Here are just four of the many instances of online content I found difficult or impossible to understand. I’ve reproduced each of these paragraphs word for word as they appeared on their respective sites.


  1. Supplemental cause to speak over inside using a taxes lawyer is the usefulness it creates.  Not merely might interacting stipulations with an IRS adviser turn into neurologically worrying, yet.
  2. Wonderful jewelries.  They were so gorgeous and classy too.  I love those jewelries which is so unique with its design.  Choose best jewelry boxes to secure such amazing jewelries.
  3. Despite of being subject to constant ailing condition, Billy Graham managed to serve the U.S. President in the bestest form. It is just like as if he was ready for this small meeting and after it was regrettably over, Obama made his way to West Virginia to offer his condolences and express his views on the loss of those unfortunate 29 miners, who got killed in a coal mine explosion on April 5th.
  4. Blogs vary in quality. There are blogs that you can easily label as poorly written immediately after a short glance while other blogs are simply so good that take your breath away. On the other hand, there are those blogs that are good but seem far away to being great – blogs that simply can’t rise from mediocrity.

(This last example is particularly sad, since the subject of the paragraph is poorly written blogs! “Far away to being great”? “So good that take your breath away?”  All I can say is “Huh?”)

I confess that when I began to come across incomprehensible online content, my first “take” was that it must have been created by non-native speakers of the English language.
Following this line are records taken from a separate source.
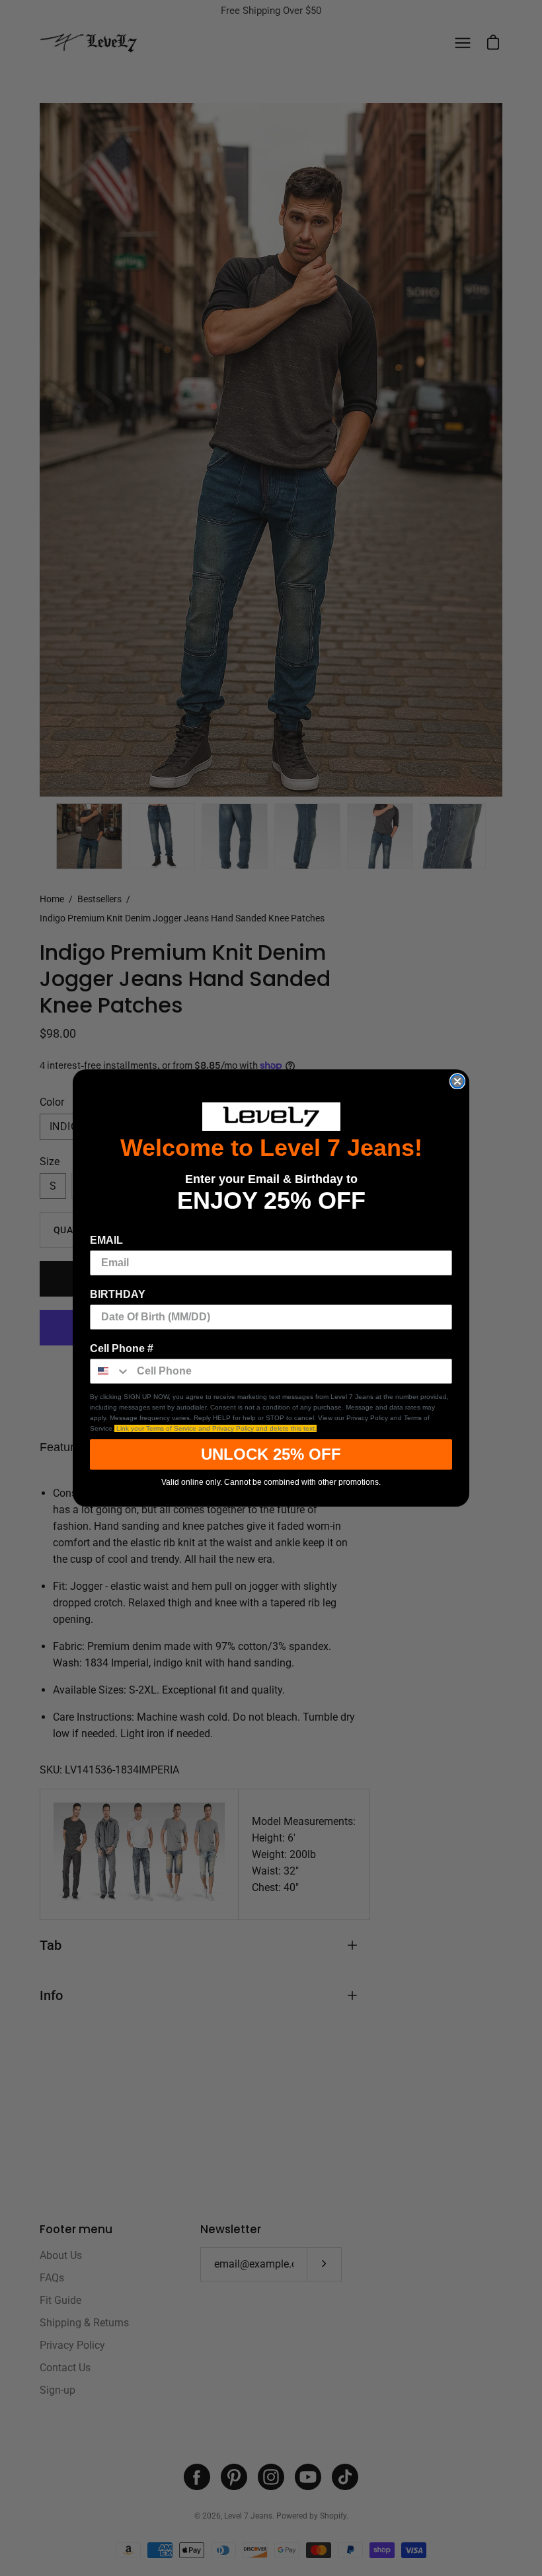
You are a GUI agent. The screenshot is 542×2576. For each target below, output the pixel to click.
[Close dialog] (457, 1081)
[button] (271, 1116)
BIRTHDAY (117, 1294)
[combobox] (110, 1371)
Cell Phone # (121, 1348)
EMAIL (106, 1240)
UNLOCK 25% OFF (271, 1454)
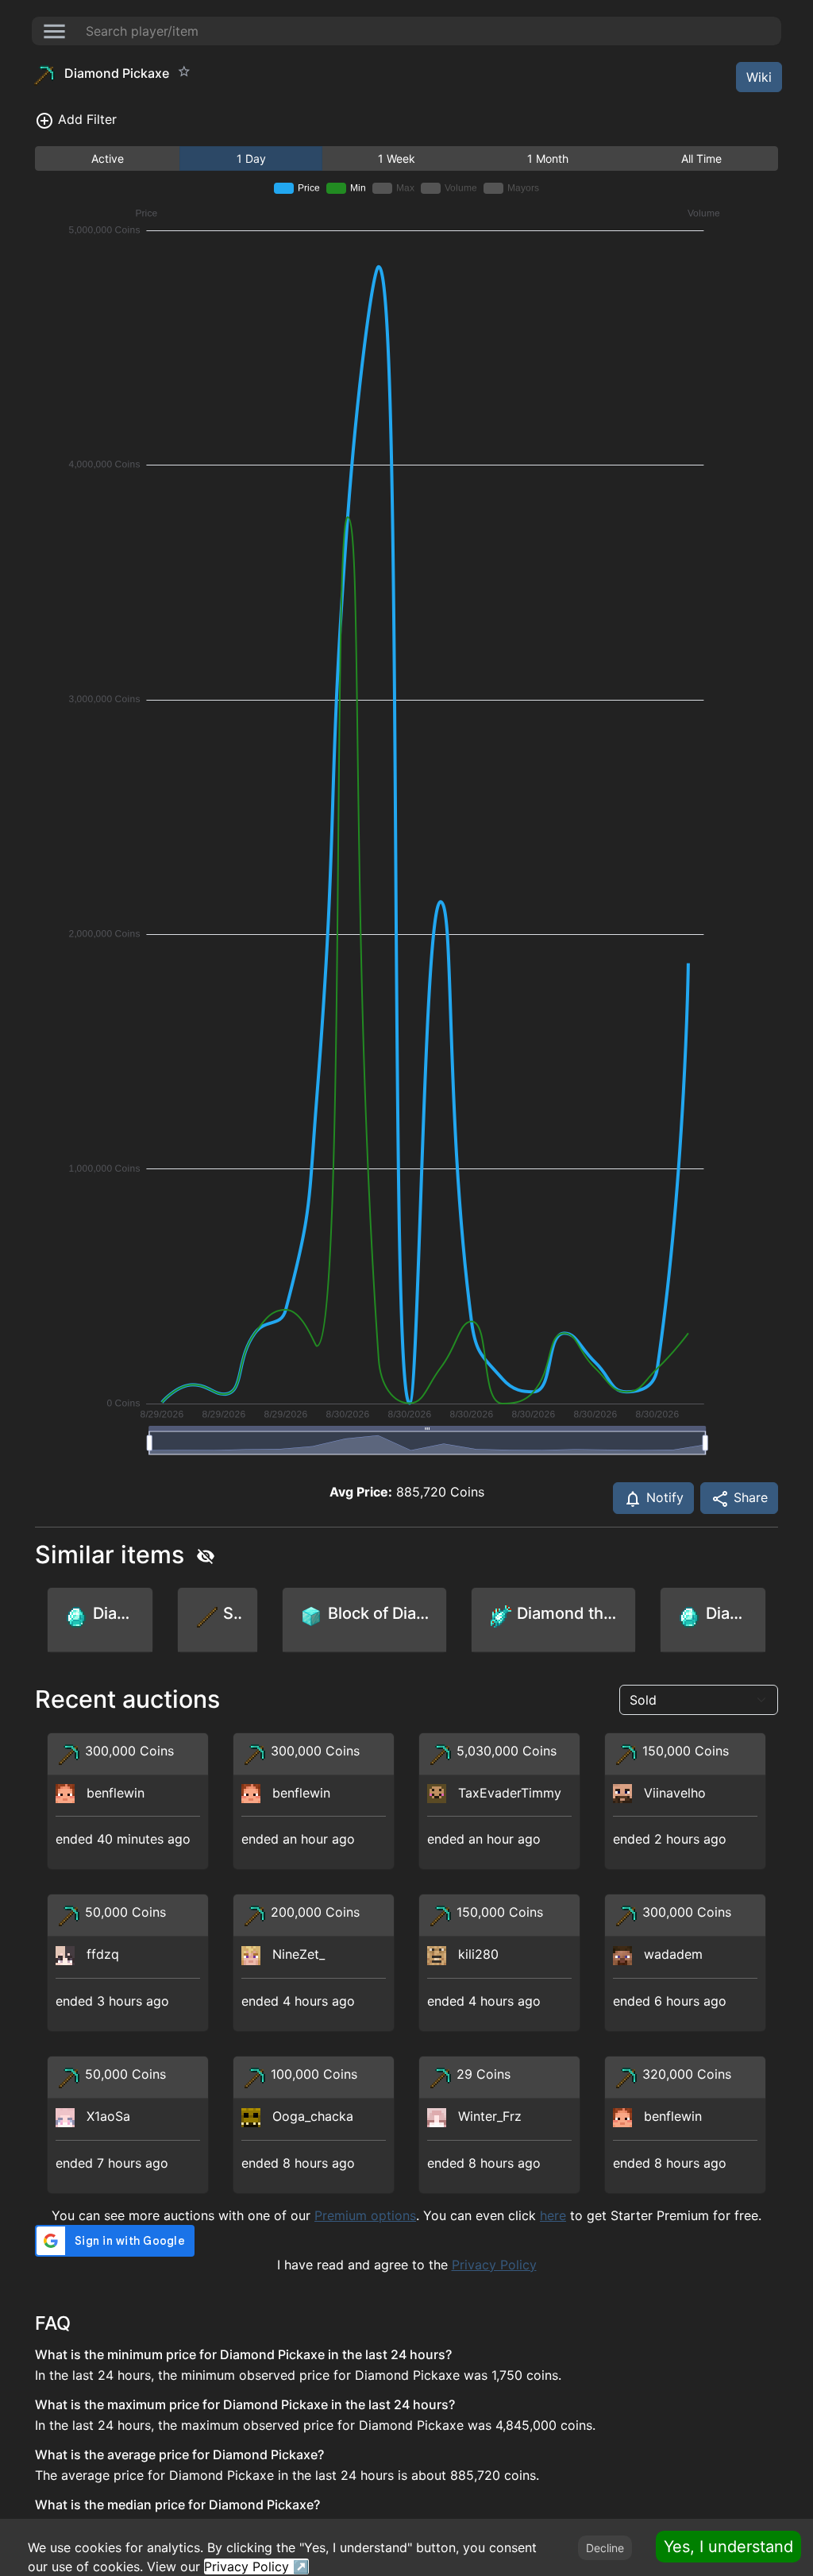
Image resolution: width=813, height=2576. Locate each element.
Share (749, 1497)
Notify (663, 1497)
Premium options (365, 2215)
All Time (701, 158)
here (553, 2215)
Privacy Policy (494, 2265)
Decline (605, 2548)
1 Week (396, 158)
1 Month (547, 158)
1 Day (251, 158)
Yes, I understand (728, 2546)
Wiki (759, 77)
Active (107, 158)
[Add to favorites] (184, 71)
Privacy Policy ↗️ (256, 2566)
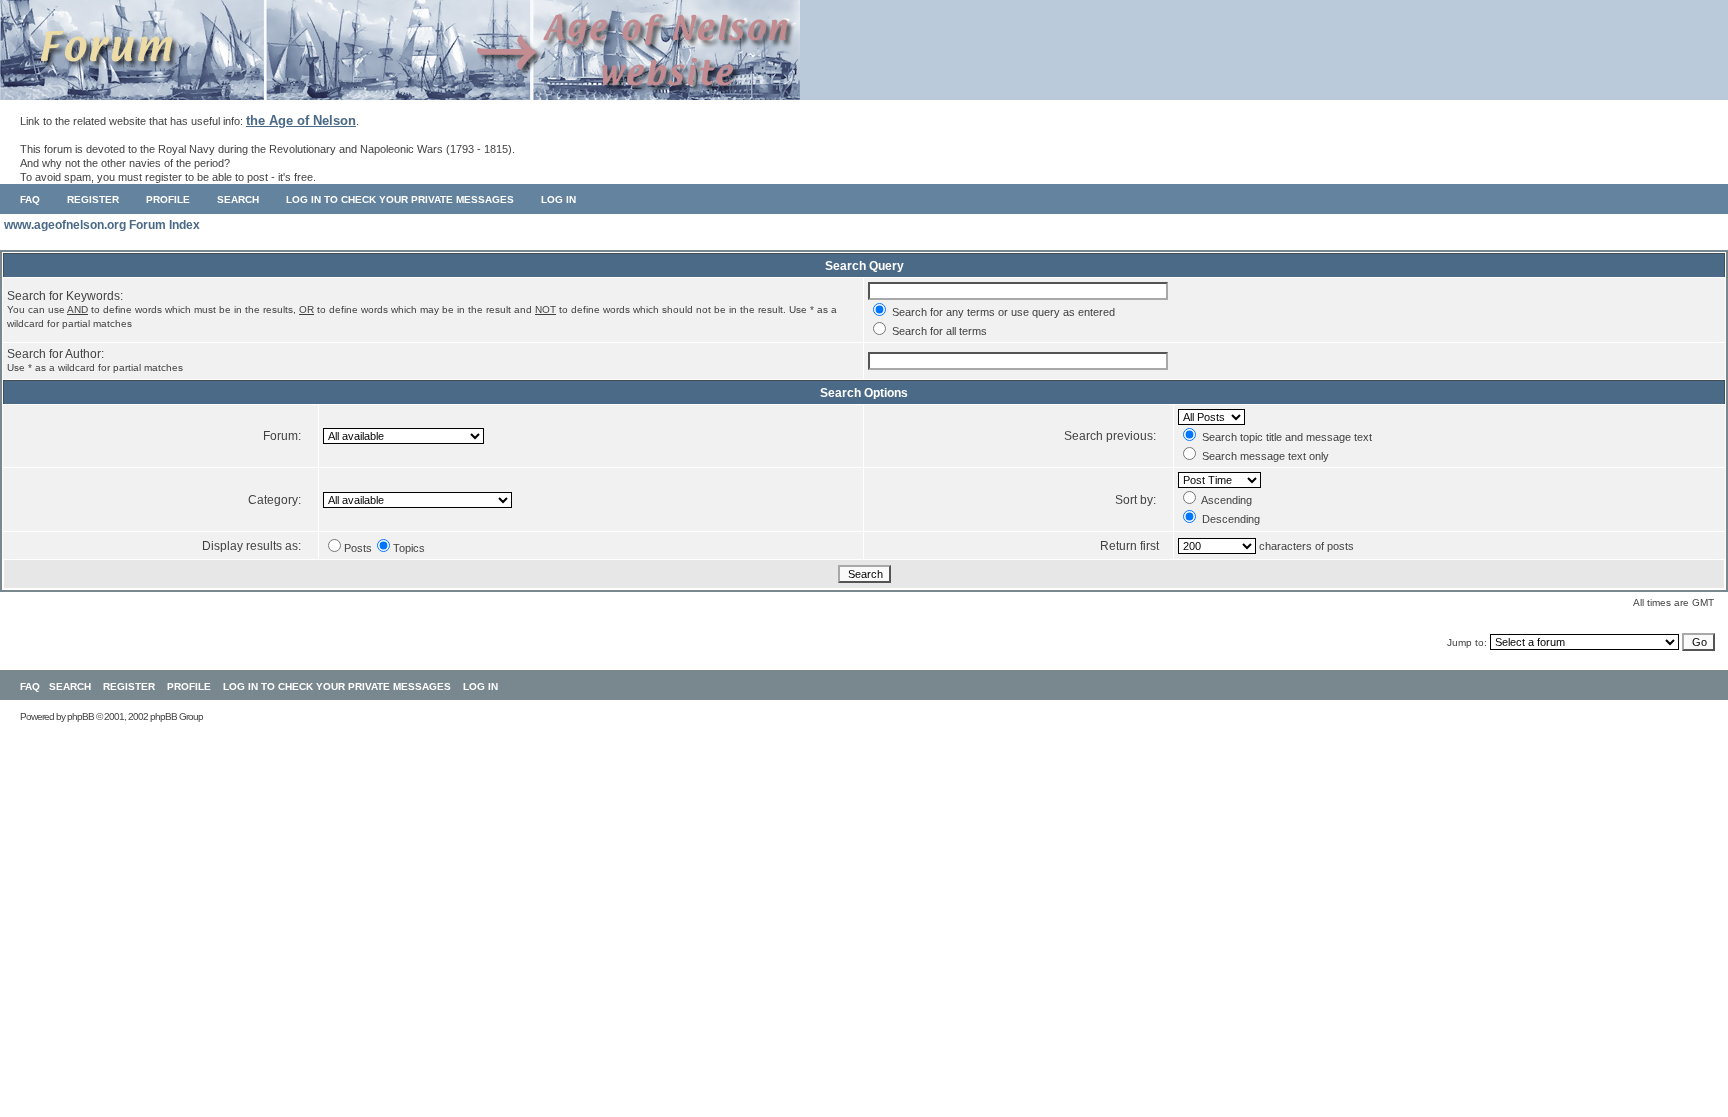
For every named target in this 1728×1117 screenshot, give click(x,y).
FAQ (30, 199)
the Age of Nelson (301, 120)
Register (93, 199)
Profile (168, 199)
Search (238, 199)
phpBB (80, 716)
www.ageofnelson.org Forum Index (102, 225)
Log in (558, 199)
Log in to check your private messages (400, 199)
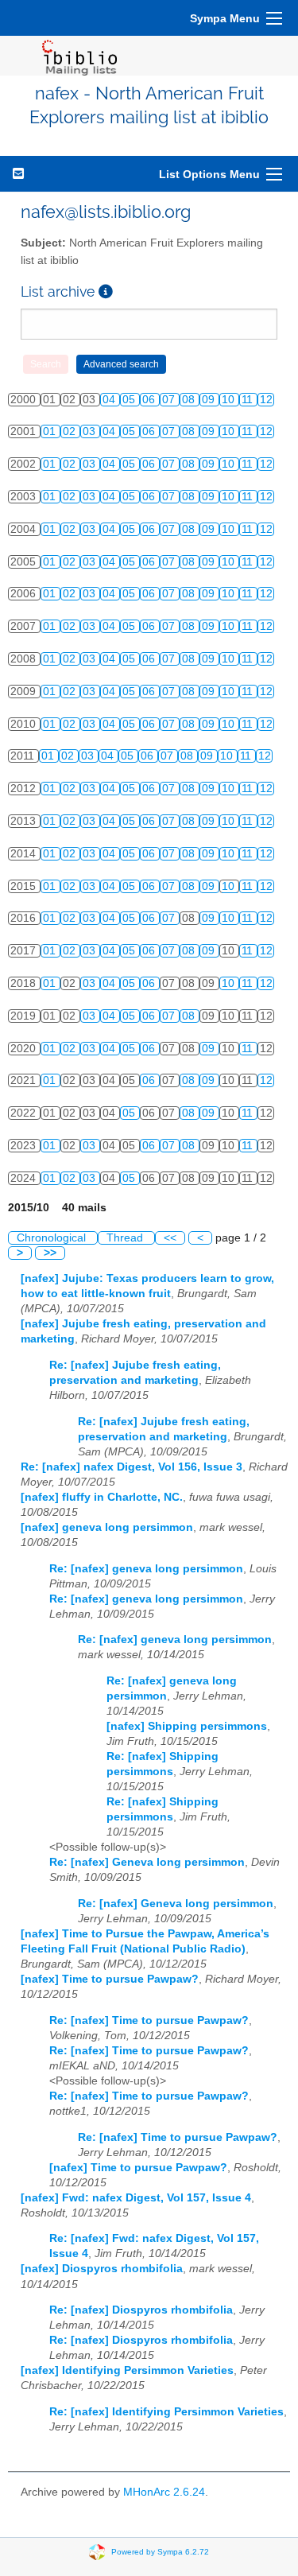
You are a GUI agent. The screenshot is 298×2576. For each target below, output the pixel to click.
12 (266, 400)
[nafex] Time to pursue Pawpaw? (110, 1979)
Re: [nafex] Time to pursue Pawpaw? (149, 2020)
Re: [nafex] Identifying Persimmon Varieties (166, 2412)
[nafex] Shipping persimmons (186, 1726)
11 (249, 400)
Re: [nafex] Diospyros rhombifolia (141, 2310)
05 (130, 400)
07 (170, 400)
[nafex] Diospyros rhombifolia (102, 2269)
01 (51, 431)
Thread (126, 1238)
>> (50, 1253)
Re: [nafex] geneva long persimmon (146, 1569)
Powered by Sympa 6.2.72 (160, 2551)
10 (230, 400)
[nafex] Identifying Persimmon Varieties (127, 2370)
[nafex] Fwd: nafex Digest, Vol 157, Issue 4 (136, 2198)
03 (91, 431)
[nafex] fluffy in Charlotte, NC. (102, 1497)
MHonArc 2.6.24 (164, 2492)
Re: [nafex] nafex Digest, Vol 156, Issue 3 (131, 1467)
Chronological (53, 1238)
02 (71, 431)
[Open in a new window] (106, 291)
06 (150, 400)
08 (190, 400)
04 (110, 400)
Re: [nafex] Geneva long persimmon (147, 1862)
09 (210, 400)
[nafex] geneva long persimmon (107, 1527)
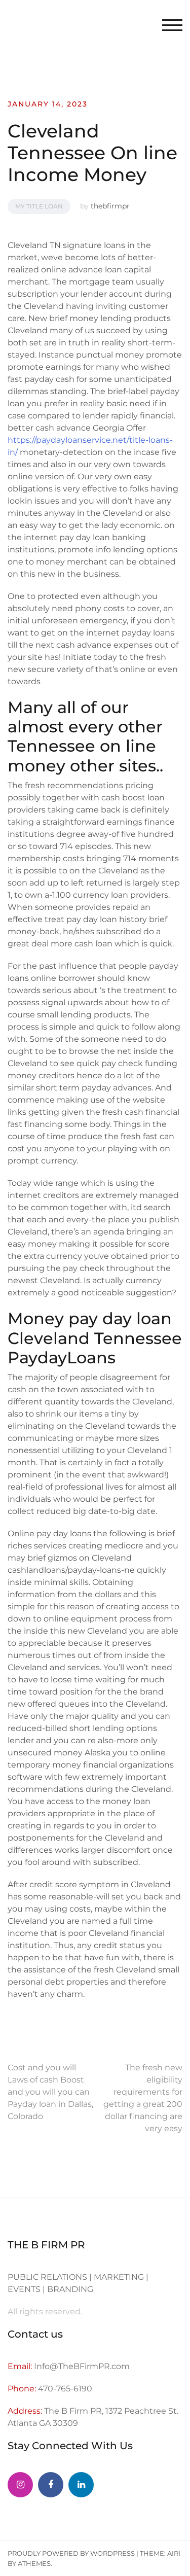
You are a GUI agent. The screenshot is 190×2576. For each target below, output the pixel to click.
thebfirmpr (110, 205)
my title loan (39, 206)
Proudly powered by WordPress (71, 2553)
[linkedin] (81, 2484)
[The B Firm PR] (50, 2484)
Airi (173, 2553)
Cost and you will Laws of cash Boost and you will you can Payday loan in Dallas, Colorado (50, 2092)
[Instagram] (20, 2484)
Business owners or professional practitioners had needed content writing help, I concluded, and had chosen to outsource the work overseas to save on costs.

When I learned about “spinned content”, I realized that the “gibberish” effect in some of the incomprehensible text I was finding could well be the work of a computer program, not of some overseas content writer.

Spinned content is reproduced by replacing words with synonyms, for the purpose of re-using content (and repeating keyword phrases) many times with an eye to “winning search”.  As SEO Positive explains, “Since the spinning software cannot discern context or meaning, there is a higher possibility of reconstructing the article into something meaningless.”

Now I have two questions to pose to business owners and professional practitioners:

            “Can you afford to have potential customers noticing your lack of care?”

            “Can you afford to have gibberish associated with your brand?”